Gli enterobatteri utilizzano il glucosio attraverso due particolari vie fermentantative,
che partendo dall'acido piruvico originano prodotti finali diversi:
v la fermentazione butandiolica (o glicol-butilenica) ha come prodotti finali principali: etanolo, 2,3 butandiolo, acido formico (che in presenza di formico-idrogenoliasi viene scisso in idrogeno e anidride carbonica)

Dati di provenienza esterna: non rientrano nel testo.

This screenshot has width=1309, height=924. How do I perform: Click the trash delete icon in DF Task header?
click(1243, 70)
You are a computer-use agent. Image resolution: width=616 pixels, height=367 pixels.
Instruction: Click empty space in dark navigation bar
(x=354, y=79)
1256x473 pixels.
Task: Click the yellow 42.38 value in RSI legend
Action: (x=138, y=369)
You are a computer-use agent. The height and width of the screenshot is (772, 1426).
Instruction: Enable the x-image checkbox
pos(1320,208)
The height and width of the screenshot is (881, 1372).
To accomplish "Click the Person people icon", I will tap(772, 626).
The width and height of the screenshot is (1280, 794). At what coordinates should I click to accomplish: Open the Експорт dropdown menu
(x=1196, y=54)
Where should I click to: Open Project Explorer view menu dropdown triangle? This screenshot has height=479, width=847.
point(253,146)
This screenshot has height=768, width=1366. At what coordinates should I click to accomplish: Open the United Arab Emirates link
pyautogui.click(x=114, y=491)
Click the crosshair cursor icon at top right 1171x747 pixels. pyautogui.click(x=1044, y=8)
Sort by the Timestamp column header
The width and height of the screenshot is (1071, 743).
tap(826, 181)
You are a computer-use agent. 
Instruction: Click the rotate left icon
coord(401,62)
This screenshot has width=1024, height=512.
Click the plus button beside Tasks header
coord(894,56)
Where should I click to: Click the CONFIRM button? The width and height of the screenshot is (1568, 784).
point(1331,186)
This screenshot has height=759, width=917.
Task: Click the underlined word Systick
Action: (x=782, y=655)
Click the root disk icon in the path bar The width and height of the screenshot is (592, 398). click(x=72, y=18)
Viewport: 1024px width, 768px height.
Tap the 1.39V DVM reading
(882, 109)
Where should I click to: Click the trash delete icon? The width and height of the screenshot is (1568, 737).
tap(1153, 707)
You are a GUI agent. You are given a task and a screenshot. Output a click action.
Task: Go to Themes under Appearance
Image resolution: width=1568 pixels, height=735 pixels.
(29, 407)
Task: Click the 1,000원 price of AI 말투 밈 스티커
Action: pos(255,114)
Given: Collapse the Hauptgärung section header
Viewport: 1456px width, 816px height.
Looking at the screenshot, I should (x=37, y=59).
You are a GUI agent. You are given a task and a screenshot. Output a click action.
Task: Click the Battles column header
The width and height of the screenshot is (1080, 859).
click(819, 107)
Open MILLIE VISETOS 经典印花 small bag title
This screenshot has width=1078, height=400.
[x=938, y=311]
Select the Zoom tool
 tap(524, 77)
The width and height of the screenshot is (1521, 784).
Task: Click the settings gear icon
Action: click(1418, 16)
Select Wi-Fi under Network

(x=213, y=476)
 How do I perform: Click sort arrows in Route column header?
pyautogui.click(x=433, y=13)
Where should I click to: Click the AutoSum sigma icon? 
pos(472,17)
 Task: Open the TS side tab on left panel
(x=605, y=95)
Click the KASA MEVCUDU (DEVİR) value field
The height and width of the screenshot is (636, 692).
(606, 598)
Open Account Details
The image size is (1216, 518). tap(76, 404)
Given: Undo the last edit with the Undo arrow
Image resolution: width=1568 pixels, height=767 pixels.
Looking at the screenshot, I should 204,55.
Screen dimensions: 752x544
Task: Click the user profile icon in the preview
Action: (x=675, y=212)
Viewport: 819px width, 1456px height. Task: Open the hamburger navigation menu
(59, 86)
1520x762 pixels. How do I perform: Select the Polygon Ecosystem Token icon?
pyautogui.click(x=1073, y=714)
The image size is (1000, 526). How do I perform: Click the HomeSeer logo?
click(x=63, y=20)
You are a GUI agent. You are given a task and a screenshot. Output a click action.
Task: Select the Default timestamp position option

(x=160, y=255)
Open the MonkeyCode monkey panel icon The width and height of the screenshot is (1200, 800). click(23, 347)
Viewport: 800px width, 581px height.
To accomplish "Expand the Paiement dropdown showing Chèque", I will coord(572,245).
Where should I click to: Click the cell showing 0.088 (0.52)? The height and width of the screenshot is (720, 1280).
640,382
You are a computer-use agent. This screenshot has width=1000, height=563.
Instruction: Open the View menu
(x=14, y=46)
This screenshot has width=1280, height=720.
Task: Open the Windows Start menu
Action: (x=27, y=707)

v la fermentazone acido mista ha come principali prodotti finali:
etanolo, acido acetico, acido lattico, acido formico (che in presenza di formico-
idrogenoliasi viene scisso in idrogeno e anidride carbonica)
Terreno utilizzato:
brodo MRVP
Composizione g/l
peptone 5 g
D(+) glucosio 5 g
di-potassio idrogeno fosfato 2,5 g
potassio di-idrogeno fosfato 2,5 g
ph finale 7,5
Preparazione:
secondo le istruzioni presenti sulla confezione.
Il terreno viene distribuito in provette (5 ml) e sterilizzato.
Tecnica di semina:
una o due colonie da disperdere omogeneamente nel terreno
un o due gocce di brodocoltura
Temperatura e tempo di incubazione:
32 - 37°C
per 3 - 4 giorni
PROVA DEL ROSSO METILE E PROVA DI VOGES PROSKAUER
Lettura:
controllare la crescita del microrganismo osservando la torbidità del terreno ed eseguire poi la prova di Voges Proskauer e quella del rosso metile.
la prova mette in evidenza la produzione di acetilmetilcarbinolo derivante dalla fermentazione glicol-butilenica del glucosio. Il ph del terreno in questo caso si avvicina alla neutralità. L'acetilmetilcarbinolo o acetoina può ossidarsi ad opera di una deidrogenasi NAD dipendente, ma può ossidarsi anche spontaneamente a diacetile. E' proprio il diacetile che dà la reazione di Voges Proskauer.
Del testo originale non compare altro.